What to do: When the string "item" occurs in a line of the listing below, return that line.

Entries provided:
········

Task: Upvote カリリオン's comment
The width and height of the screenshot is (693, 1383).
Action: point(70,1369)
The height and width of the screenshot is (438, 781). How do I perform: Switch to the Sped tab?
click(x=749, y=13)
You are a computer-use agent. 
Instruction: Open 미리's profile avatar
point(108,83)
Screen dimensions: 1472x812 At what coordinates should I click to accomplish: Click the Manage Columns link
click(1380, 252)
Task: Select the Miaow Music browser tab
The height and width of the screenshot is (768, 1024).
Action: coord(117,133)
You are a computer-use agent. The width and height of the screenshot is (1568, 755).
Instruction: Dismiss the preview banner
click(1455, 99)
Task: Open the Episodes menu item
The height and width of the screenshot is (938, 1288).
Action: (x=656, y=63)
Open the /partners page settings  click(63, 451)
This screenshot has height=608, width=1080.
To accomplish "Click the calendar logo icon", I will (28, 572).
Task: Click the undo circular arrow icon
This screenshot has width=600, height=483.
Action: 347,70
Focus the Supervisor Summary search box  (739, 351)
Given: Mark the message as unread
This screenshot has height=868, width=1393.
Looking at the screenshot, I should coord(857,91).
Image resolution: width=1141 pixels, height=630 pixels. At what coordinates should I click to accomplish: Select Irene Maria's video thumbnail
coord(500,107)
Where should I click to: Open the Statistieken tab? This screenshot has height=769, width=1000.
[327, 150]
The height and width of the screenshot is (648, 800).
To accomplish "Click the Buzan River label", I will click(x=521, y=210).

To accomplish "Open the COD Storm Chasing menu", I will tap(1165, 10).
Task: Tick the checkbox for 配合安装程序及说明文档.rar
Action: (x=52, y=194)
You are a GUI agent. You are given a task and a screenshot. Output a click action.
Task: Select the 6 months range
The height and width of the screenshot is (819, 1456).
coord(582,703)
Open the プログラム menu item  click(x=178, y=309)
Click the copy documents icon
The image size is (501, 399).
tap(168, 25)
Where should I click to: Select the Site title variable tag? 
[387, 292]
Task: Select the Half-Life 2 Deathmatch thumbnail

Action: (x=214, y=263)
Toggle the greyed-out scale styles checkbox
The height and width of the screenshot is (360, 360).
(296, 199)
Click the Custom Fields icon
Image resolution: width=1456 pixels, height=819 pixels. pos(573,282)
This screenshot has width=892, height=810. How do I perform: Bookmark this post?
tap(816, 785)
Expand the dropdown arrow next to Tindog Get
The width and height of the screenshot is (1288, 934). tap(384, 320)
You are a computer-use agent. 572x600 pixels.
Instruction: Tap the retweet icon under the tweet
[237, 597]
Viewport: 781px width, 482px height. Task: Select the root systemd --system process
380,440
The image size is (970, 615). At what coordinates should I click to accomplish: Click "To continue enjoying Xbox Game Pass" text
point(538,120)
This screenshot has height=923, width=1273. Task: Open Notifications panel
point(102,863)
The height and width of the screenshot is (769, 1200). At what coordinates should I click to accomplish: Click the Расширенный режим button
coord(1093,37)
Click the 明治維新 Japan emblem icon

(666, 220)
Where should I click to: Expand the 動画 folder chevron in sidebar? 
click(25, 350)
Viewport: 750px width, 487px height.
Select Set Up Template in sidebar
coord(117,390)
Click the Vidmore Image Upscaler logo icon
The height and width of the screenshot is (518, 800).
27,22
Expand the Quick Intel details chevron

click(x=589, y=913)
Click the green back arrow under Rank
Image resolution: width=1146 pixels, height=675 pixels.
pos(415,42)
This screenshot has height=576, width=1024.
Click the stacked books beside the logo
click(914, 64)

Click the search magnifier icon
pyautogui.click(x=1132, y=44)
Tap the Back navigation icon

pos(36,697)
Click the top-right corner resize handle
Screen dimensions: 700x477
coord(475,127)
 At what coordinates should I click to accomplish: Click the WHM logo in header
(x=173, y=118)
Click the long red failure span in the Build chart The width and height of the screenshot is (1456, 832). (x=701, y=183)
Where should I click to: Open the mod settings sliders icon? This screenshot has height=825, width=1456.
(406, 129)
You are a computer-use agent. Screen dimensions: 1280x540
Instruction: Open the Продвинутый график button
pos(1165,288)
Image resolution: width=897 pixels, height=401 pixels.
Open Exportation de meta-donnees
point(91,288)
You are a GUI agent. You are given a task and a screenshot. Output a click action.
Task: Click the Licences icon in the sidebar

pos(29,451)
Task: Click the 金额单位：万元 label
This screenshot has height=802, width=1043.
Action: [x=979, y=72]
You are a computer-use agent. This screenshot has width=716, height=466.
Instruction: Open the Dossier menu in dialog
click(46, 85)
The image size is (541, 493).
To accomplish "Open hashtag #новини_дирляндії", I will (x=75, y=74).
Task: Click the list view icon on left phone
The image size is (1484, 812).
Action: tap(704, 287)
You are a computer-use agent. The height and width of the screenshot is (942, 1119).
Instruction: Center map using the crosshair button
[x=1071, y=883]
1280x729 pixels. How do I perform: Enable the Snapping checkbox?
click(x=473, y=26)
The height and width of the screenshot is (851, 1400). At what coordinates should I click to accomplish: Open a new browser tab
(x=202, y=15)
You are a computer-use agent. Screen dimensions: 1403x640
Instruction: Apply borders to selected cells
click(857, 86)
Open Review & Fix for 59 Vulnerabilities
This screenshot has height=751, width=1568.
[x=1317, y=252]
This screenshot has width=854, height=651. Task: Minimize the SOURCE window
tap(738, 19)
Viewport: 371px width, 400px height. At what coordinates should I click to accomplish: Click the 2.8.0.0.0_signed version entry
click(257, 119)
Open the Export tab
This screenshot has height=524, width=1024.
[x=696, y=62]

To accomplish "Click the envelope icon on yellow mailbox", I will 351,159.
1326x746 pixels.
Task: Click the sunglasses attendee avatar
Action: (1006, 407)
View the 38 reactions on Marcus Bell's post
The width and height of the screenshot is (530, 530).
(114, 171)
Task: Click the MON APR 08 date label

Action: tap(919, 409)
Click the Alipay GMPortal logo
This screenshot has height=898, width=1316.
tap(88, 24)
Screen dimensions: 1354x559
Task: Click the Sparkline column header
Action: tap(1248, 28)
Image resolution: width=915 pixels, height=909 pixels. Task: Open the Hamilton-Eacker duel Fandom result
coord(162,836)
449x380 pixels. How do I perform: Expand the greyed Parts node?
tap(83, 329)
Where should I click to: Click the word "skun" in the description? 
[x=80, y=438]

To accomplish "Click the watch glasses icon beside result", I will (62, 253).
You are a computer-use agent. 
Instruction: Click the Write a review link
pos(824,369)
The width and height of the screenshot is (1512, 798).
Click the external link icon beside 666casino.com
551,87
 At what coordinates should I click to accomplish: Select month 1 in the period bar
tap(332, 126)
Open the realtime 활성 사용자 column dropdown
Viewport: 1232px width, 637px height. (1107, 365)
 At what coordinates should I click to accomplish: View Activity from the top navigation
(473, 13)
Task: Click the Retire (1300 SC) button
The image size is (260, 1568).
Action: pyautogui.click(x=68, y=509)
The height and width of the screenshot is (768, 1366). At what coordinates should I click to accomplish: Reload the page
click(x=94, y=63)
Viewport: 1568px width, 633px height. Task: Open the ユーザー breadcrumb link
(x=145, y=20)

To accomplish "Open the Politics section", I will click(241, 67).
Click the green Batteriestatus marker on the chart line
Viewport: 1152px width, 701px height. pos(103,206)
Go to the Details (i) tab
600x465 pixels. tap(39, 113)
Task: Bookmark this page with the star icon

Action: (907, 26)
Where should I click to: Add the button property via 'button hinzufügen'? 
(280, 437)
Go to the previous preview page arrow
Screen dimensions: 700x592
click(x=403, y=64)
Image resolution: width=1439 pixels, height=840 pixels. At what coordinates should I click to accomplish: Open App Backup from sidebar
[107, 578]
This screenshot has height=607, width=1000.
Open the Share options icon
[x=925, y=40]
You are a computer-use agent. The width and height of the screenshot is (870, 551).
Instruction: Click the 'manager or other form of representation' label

········

Completed exercise:
Task: Open the Episodes menu item
Open the プログラム menu item  click(x=178, y=309)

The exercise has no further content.